The market skidded into a ditch this morning, with the Dow Jones Industrial Average opening below 7,000 following a global selloff overnight in Japan and Europe. Mid-morning it continued to slide, down around 3 percent, or 220 points, to 6858. It is now off nearly 50 percent from a high of around 13,000 in mid-May of last year.
Meanwhile, the government spigot is still gushing, with AIG getting its fourth bailout deal Monday and Citi, it’s third. Under the terms of the new agreement with AIG, the government has relaxed the terms of its loans to the troubled insurer, exposing American taxpayers to more risk, but presumably shoring up AIG’s value longer term, according to a story in The Wall Street Journal. And this for a company that lost $61.7 billion in the final quarter of 2008, equivalent to $670 million a day, according to the calculations of Clusterstock.

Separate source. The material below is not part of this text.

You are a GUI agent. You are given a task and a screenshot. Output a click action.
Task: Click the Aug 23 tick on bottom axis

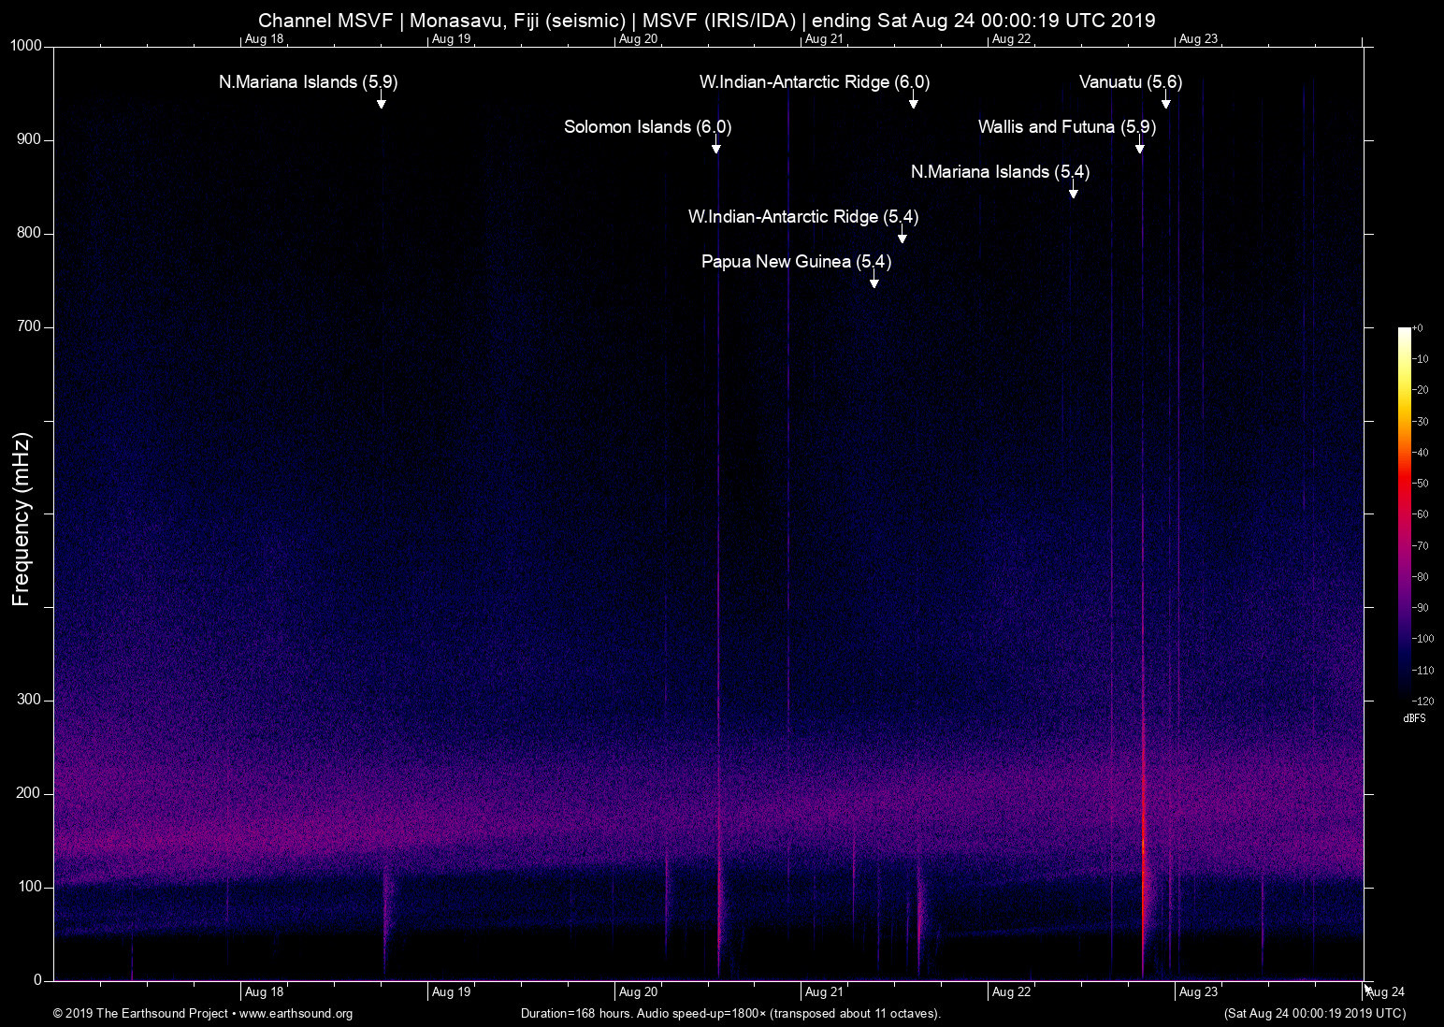click(1199, 991)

This fourth deal allows AIG to take an additional $30 billion in fresh cash from the government’s Troubled Asset Relief Plan (TARP) program, but its prior $60 billion credit line with the Federal Reserve is being slashed to between $20 billion and $25 billion. Some are predicting that a plan to break up the company and sell it off in pieces will be released later today.

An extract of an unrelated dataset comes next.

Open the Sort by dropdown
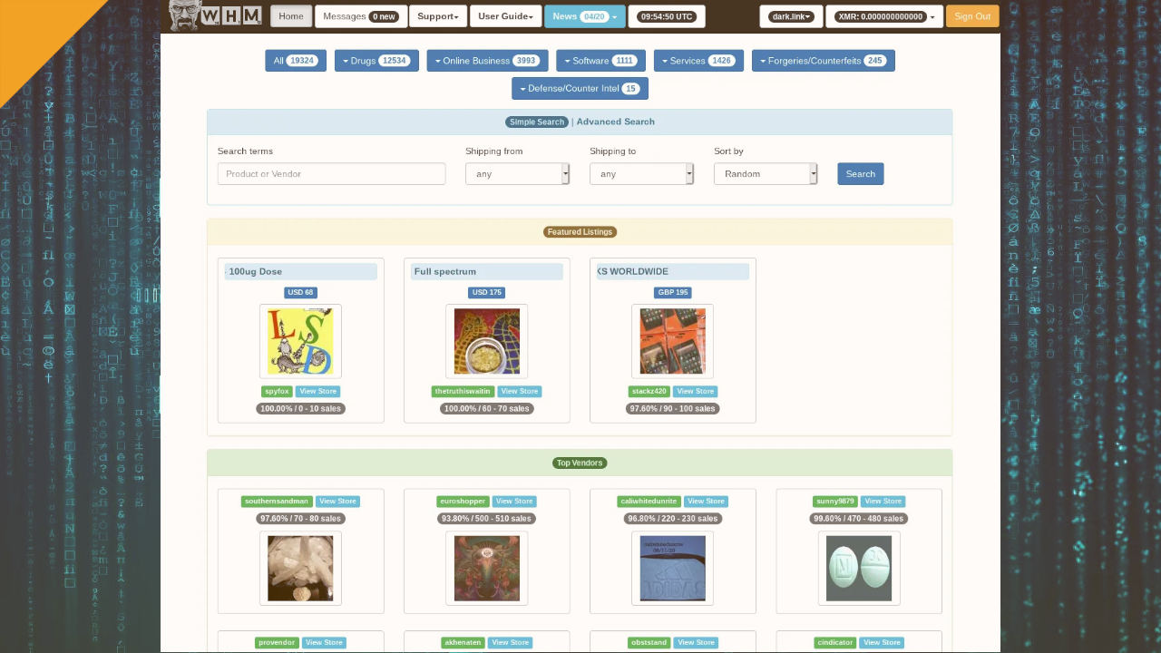1161x653 pixels. tap(766, 174)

On Friday, meanwhile, the government inked a new deal with Citigroup—it’s third—that will give the government a 36 percent stake in the bank by converting up to $25 billion in preferred shares into common stock. According to The Wall Street Journal, under the new deal, the bank wasn’t required to “make more loans, rein in foreclosures or curb executive pay beyond previously agreed or required levels.”
This week’s New York magazine profiles Citi CEO Vikram Pandit, and details the rise of the brainy financial engineer to the top of the firm from his roots at Morgan Stanley.

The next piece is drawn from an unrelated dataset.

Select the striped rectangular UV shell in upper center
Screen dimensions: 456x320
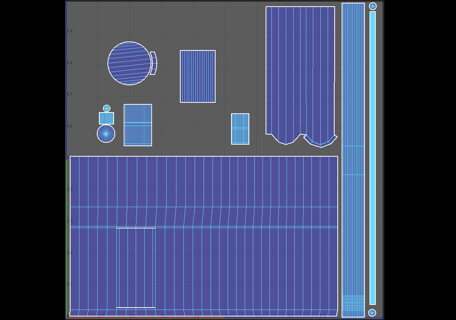click(198, 76)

In other news, former Treasury Secretary and Secretary of State Jim Baker writes in the Financial Times that the U.S. is repeating Japan’s mistake of the 1990s (via Clusterstock).
“Rather than follow America’s tough recommendation – and close or recapitalise these banks – Japan took an easier approach,” Baker writes, and Clusterstock quotes. “It kept banks marginally functional through explicit or implicit guarantees and piecemeal government bail-outs. The resulting “zombie banks” – neither alive nor dead – could not support economic growth.”